Since James Mattis departed as defense secretary on Dec. 31, 2018, the shell game of personnel being moved at senior Pentagon positions has only accelerated.

One of the rules seems to be the domino factor, a result of the filling top slots to compensate for Mattis’s departures.

Then there are the scheduled departures of top military commanders, always timed to expire in mid-presidential terms. Some nominations have been made and some confirmations ensued — but not all.

Throw in normal resignations and the slowness of the Trump administration of sending paperwork to Capitol Hill, and the music plays on and loud.

Among the slots open at the Pentagon: Defense Secretary, Deputy Defense Secretary, and Air Force Secretary. Then there are the jobs that need doing when people are shifted to do the duties of the positions that are full vacant.

Today, Mark Esper is in his first day as acting defense secretary, arriving at 7:24 a.m. and mumbling a few good mornings and hello. He technically remains as Army Secretary, with most — most —of his duties being handled by the undersecretary of the Army, Ryan McCarthy. McCarthy did it once before, from Aug. 1, 2017, until Nov. 16, 2017.

The number two slot of Deputy Secretary of Defense – that was Patrick Shanahan’s old job – is being temporarily filled by the military’s Comptroller David Norquist, the number three civilian rank in the Pentagon.

However, he is not called “acting Deputy Defense Secretary” but “Performing the Duties of the Deputy Secretary of Defense.” That gives him leeway to perform the duties longer but not entitled to do as much of the job if he was named “acting.”

Confused? So are Pentagon officials trying to sort it all out.

First is the 210-day rule. Under that regulation, certain individuals can only serve as ‘acting’ for 210 days until there is a formal nomination (and then the clock stops ticking). But because Shanahan was never nominated the clock on Esper started ticking on January 1, when Mattis departed. That would mean Esper could only serve in the acting role until July 30.

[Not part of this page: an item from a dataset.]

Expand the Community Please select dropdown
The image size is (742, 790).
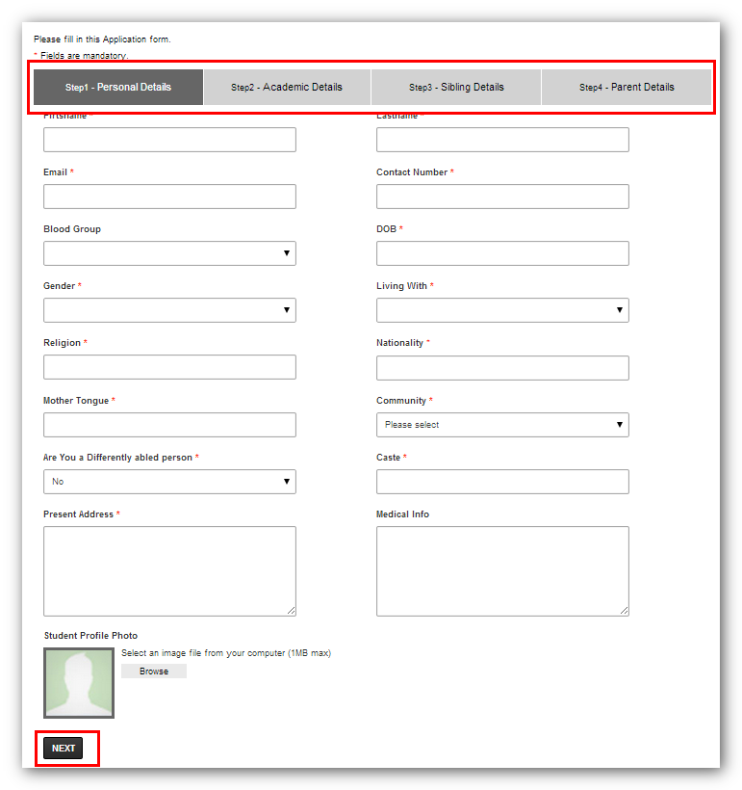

Another wrinkle. If Esper is nominated for the job, he cannot serve as acting defense secretary. He will have to stop being acting defense secretary until the Senate votes on his confirmation. Further complicating things: whoever becomes the next acting defense secretary will have limited command and decision power, all at a time of rising Iranian tension and conflicts on almost every continent.

Trump said he will nominate Esper for defense secretary as well as Norquist for Deputy Defense Secretary. Norquist’s number three job at the Pentagon is being handled by Lisa Hershman, as the Acting Chief Management Officer, who has been nominated but has not had her paperwork sent to the Senate.

Here is how her situation is explained by one Pentagon spokesperson to TMN:

“Ms. Hershman is serving as the Acting Chief Management Officer under the Federal Vacancies Reform Act of 1998.  When a person is serving in an Acting capacity under this Act, the initial length of time an official may act in a PAS position is 210 days from the date that the position became vacant.  There may be up to three 210-day periods in which someone can serve in an Acting capacity, depending on the facts of a particular situation.  In the case of the CMO, the first 210-day period started on December 1, 2018, when the position of the Chief Management Officer (CMO) became vacant upon the resignation of the Honorable John H. Gibson.  Lisa Hershman began to serve as the Acting CMO on that date.   She will continue to serve as the Acting CMO under the first 210-day period until June 29, 2019, if the position of CMO continues to be vacant.  If the President submits a nomination to the Senate for the CMO position, then she may continue to serve as the Acting CMO, as long as a nomination is pending before the Senate, with one exception.  Since Ms. Hershman has not served as the First Assistant to the CMO for at least 90 of the 365 days preceding December 1, 2018, she would not be able to continue to serve as Acting CMO if she is nominated for the CMO position.”

One senior Pentagon official, speaking to reporters Friday evening, said the key difference of being nominated and confirmed to a position – as compared to be the “acting” officials — is dealing with counterparts overseas. “Confirmed by the Senate means confirmed by the American people, and that is an important distinction,” the official said.